Each new provider is just a new IImportParser implementation. The analysis pipeline, review UI, and commit logic are completely reusable. Adding a new provider is a half-day of work once Phase 1 is done.

Effort: ~2-3 days

Component	Effort
Gemini parser	2h
Multi-file ZIP handling	1h
Format detection update	30min
Tests	2h
Total	~6h

Architecture Decisions

Why Background Processing (Not Synchronous)

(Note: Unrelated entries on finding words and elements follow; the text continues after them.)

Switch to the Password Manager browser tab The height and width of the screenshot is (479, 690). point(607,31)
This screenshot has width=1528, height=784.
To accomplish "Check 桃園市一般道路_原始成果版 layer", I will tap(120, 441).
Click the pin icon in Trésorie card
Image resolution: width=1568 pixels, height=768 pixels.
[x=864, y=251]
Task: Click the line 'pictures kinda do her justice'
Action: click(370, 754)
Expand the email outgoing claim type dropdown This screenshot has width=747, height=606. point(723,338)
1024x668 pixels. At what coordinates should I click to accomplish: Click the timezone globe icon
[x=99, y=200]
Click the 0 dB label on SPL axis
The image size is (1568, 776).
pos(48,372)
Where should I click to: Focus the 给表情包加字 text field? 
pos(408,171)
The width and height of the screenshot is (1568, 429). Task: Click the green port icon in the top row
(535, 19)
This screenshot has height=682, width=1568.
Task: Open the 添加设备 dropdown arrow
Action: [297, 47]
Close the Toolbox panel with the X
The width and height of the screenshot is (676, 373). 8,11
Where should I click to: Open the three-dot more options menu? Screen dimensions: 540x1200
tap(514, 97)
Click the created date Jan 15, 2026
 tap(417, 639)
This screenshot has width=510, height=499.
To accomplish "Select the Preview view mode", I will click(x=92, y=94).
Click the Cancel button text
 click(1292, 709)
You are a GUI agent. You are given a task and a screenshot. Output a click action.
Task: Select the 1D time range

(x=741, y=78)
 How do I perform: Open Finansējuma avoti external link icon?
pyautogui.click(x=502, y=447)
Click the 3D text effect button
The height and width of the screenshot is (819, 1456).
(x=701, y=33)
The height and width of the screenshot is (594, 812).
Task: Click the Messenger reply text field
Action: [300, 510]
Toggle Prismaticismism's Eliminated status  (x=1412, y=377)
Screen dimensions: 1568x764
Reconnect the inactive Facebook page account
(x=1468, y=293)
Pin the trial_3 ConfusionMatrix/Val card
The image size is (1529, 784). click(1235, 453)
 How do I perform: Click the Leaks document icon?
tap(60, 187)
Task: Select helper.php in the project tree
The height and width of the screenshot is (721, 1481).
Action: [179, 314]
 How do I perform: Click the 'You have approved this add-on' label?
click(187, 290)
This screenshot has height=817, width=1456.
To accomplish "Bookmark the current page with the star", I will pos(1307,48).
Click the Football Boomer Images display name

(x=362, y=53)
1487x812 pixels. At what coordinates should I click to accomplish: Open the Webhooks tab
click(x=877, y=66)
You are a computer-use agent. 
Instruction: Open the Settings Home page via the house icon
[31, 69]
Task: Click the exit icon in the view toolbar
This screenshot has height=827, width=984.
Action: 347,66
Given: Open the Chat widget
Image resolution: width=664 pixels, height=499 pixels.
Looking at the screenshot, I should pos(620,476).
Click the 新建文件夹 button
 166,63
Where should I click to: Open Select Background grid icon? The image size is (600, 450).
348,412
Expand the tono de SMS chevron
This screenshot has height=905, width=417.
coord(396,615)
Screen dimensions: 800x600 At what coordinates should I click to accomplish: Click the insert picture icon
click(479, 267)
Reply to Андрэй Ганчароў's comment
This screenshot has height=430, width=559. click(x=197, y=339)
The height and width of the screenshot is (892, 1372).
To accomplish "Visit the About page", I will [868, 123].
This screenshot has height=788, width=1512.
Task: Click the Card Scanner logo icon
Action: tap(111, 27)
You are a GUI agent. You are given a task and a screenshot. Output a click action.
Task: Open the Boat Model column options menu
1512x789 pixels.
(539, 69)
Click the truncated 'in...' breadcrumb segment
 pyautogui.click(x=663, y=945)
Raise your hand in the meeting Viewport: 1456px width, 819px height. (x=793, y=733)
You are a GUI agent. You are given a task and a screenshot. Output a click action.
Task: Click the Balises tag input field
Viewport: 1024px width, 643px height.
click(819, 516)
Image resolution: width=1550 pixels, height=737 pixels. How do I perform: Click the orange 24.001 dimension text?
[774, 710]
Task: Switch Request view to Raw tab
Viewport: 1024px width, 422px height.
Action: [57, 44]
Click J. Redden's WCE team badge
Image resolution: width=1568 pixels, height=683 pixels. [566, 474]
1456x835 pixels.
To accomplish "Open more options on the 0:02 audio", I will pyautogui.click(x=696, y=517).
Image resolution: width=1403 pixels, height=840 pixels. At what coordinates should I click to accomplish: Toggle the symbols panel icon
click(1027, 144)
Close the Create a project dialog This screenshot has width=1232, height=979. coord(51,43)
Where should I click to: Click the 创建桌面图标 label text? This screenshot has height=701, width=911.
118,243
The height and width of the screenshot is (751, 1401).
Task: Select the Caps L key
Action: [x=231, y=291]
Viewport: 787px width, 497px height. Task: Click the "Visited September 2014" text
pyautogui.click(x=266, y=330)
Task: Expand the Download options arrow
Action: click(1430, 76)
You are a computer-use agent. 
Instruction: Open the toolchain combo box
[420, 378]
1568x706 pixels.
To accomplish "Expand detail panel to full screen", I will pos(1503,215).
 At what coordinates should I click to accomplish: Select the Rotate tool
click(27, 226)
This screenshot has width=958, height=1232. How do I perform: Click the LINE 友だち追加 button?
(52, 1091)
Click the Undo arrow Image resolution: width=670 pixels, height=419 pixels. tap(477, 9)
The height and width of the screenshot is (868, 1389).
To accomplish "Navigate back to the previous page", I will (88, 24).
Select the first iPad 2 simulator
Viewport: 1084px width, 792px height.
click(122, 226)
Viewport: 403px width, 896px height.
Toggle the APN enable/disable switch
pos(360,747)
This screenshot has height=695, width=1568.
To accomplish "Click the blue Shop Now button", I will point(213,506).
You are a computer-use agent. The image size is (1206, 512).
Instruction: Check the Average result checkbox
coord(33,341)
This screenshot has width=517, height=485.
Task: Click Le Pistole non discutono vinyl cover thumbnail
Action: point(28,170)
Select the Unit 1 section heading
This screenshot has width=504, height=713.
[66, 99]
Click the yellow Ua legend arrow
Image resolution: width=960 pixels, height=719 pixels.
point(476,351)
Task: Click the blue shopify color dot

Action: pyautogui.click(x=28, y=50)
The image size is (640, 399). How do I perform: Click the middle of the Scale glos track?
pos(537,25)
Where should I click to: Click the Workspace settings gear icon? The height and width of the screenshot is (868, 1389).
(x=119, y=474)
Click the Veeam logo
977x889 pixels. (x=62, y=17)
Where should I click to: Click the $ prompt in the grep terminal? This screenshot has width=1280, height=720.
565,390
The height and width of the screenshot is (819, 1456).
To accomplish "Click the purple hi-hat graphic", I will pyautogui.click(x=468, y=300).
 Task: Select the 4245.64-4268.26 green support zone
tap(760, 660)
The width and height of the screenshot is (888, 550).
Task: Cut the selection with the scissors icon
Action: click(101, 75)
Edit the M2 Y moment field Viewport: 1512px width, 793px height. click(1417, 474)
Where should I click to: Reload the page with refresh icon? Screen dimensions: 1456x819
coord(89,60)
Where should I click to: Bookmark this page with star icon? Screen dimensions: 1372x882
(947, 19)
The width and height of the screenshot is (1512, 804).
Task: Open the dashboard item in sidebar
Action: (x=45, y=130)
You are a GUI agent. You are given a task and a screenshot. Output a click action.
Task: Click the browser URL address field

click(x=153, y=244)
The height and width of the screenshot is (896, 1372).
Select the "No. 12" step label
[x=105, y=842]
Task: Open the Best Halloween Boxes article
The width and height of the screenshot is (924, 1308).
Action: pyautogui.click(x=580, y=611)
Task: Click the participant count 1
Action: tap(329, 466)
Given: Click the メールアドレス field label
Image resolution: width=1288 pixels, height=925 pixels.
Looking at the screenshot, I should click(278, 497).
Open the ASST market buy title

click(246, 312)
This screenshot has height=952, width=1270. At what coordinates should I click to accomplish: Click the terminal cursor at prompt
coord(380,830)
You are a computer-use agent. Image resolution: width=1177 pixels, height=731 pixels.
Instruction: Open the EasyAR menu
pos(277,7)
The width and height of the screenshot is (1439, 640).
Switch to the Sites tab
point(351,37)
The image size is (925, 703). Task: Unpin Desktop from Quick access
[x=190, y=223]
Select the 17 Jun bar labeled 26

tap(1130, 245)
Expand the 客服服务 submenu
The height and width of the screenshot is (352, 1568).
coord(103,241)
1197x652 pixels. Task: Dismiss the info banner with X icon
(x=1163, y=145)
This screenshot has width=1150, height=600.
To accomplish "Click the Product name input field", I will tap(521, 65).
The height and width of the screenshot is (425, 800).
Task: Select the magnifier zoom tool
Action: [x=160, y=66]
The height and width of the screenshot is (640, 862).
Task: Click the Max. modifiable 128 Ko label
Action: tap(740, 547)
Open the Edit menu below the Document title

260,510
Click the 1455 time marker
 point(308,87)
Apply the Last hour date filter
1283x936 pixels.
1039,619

A heavy ChatGPT user might have 2,000+ conversations. Parsing is fast, but running 100+ LLM inference calls through Kael takes time (30s-2min per batch). Background processing with polling keeps the UX responsive.

Why Batch, Not Stream

We need cross-conversation aggregation. A user mentioning "Python" in 50 conversations is different signal than mentioning it once. Batching lets us aggregate before presenting results.

Why Local Models Only

Zero marginal cost per import (Kael is already running)
No data leaves the infrastructure
No rate limits or API quotas
Privacy is the selling point -- can't undermine it by sending data to OpenAI/Anthropic for analysis

Why Review Before Commit

Trust building: users see exactly what was extracted
Error correction: LLM extraction isn't perfect, users can fix mistakes
Privacy control: users might not want certain facts stored
Legal: explicit consent before data processing

Why Temporary Raw Storage

import_conversations stores the full normalized conversations during processing, then gets cleaned up after commit. We don't keep raw chat history -- only the extracted intelligence. This is a privacy feature, not a limitation.

Risk Mitigation

Risk	Mitigation
ChatGPT changes export format	Parser is isolated; update one class. Community tracks format changes.
Large exports (10k+ conversations)	Chunking + streaming parse. Set upload size limits. Progress indicators.
Kael overload during bulk imports	Queue imports, process one at a time per tenant. Rate limit the endpoint.
Low extraction quality	Confidence scores + user review. Iterate on prompts. Track approval rates to improve.
Users upload non-chat ZIP files	Validate format before processing. Clear error messages.
Duplicate imports	Check for existing import from same provider with similar conversation count. Warn user.

Success Metrics

Import completion rate: % of uploads that reach "committed" status
Approval rate: % of extracted items approved (target: >80%)
Time to first connection: minutes from upload to MCP client connection
Retention: do imported users stay active vs organic signups?
Conversation coverage: what % of conversations yield useful extraction?